Fresh Faces: A Group Show at Diane Rosenstein Highlights Six Emerging Artists
Installation view of “The New New” at Diane Rosenstein, Los Angeles. Courtesy Diane Rosenstein and the artists.

Installation view of “The New New” at Diane Rosenstein, Los Angeles. Courtesy Diane Rosenstein and the artists.

The New New” at Diane Rosenstein in Hollywood showcases six young, confident artists from New York and Los Angeles. Though shows like this can sometimes seem disjointed, with pieces distracting from each other, “The New New” makes sure each artist has room to stand out, while a sense of self-awareness ties it all together 

Genevieve Gaignard, who has a solo exhibition across town in Venice at Shulamit Nazarian, dresses up in her photographs like a chilled out Cindy Sherman, playing the minx and the girl-next-door artist type in her heavily decorated photographs. But it’s her kitschy cool shelf assemblage, Sister, Sister (2015), that feels fresh—pitting her own nudity against that of a Playboy centerfold on a shelf that has the feel of a 1970s finished basement. Another artist making use of found objects is Michael Shultis, who repurposes disposed art crates from famous male artists—Gerhard Richter, Frank Stella, Robert Longo, among them—as the basis for heavily collaged, vaguely political pop pictorials. 
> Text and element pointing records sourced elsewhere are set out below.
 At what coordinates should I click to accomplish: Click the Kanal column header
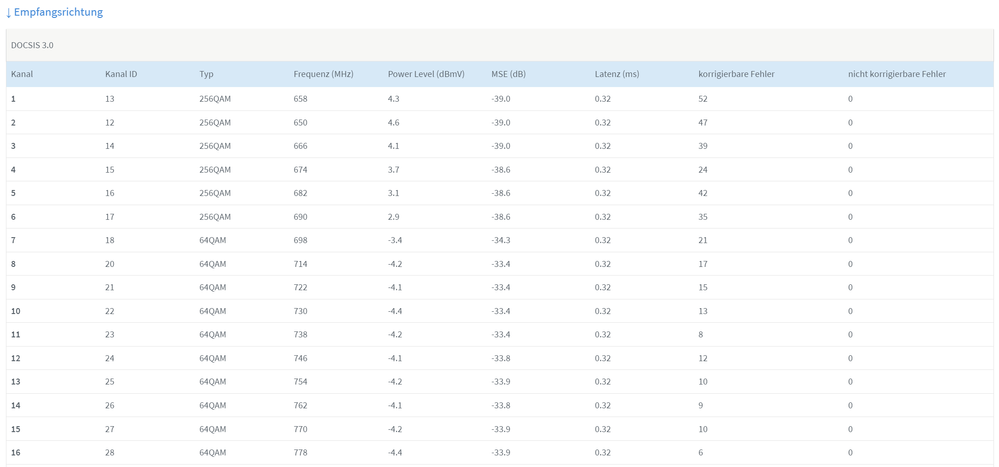[x=22, y=74]
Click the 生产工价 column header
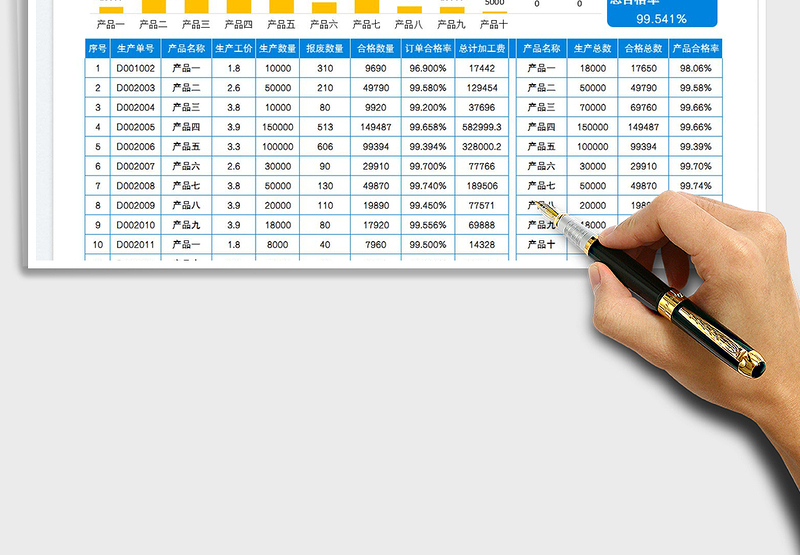The height and width of the screenshot is (555, 800). click(x=233, y=48)
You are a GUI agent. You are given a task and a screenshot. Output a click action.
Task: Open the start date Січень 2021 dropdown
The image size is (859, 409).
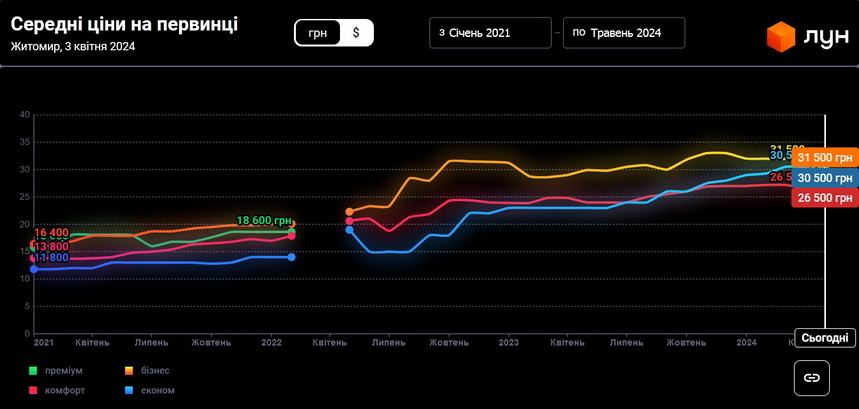click(x=490, y=33)
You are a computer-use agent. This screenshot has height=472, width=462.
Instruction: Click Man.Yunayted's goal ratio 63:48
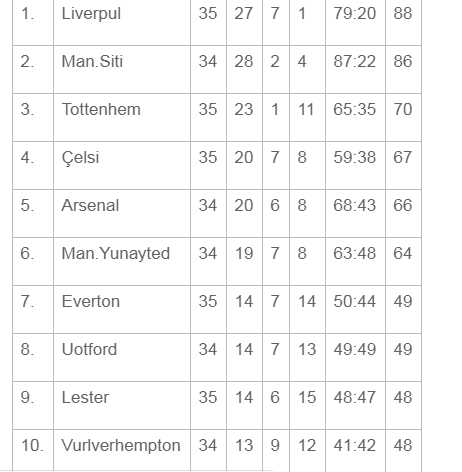click(355, 254)
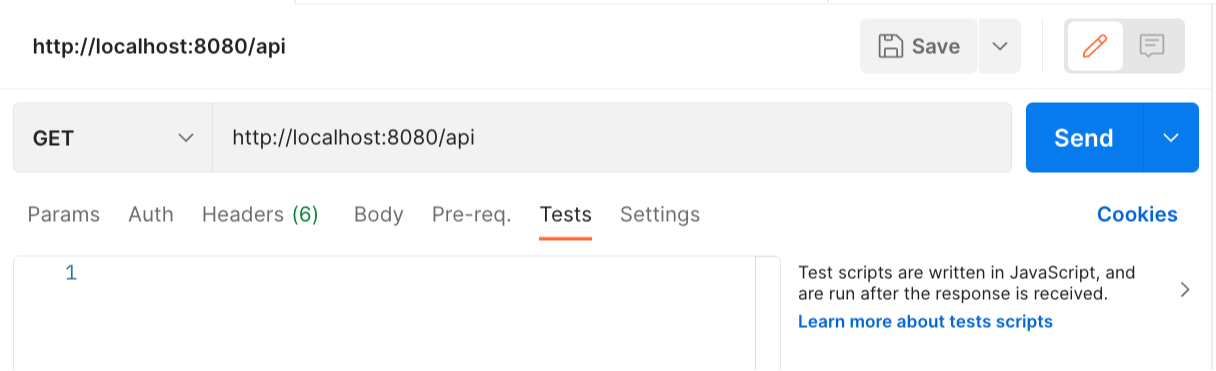
Task: Open Learn more about tests scripts link
Action: [x=925, y=321]
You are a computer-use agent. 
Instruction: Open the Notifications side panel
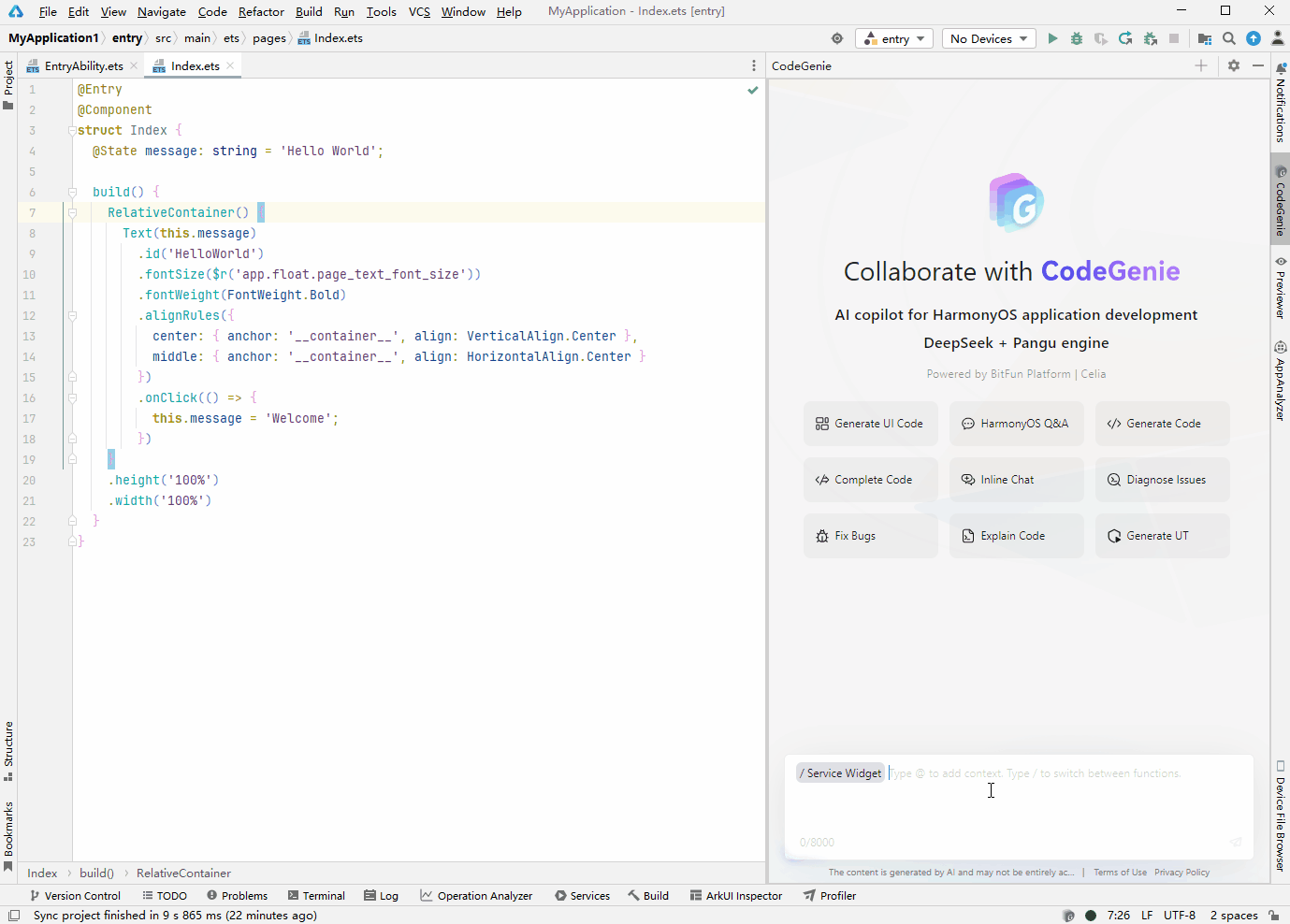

Jason Stopa’s deconstructed soft drink paintings play with recognizable pop culture iconography, while Tschabalala Self’s figurative collage centers the show with a different kind of loaded iconography—that of the black female figure. Ray Anthony Barrett’s politically charged drawings give the show further gravity, deconstructing subtle and overt racism. His ink on paper piece, STOP (2012), rearranges words to read, “STOP MAKING BLACK ART / STOP BLACK ART MAKING,” both a message to himself and an indictment of the world around him. Aaron Fowler’s grand mixed media works are at once sculptural and flat and moving, like a pop-up book with deep political messages of national hurt. He Was (2015) addresses the New York Times’ labeling of Michael Brown as “no angel,” working as both a tribute to Brown and a critique of the institution.

At times the show feels urgent, and at other times pensive, but never do the artists seem like they’re from a different ilk altogether, lending the show a satisfying, dynamic tone.


—Maxwell Williams


The New New” is on view at Diane Rosenstein, Los Angeles, Oct. 17–Nov. 28, 2015.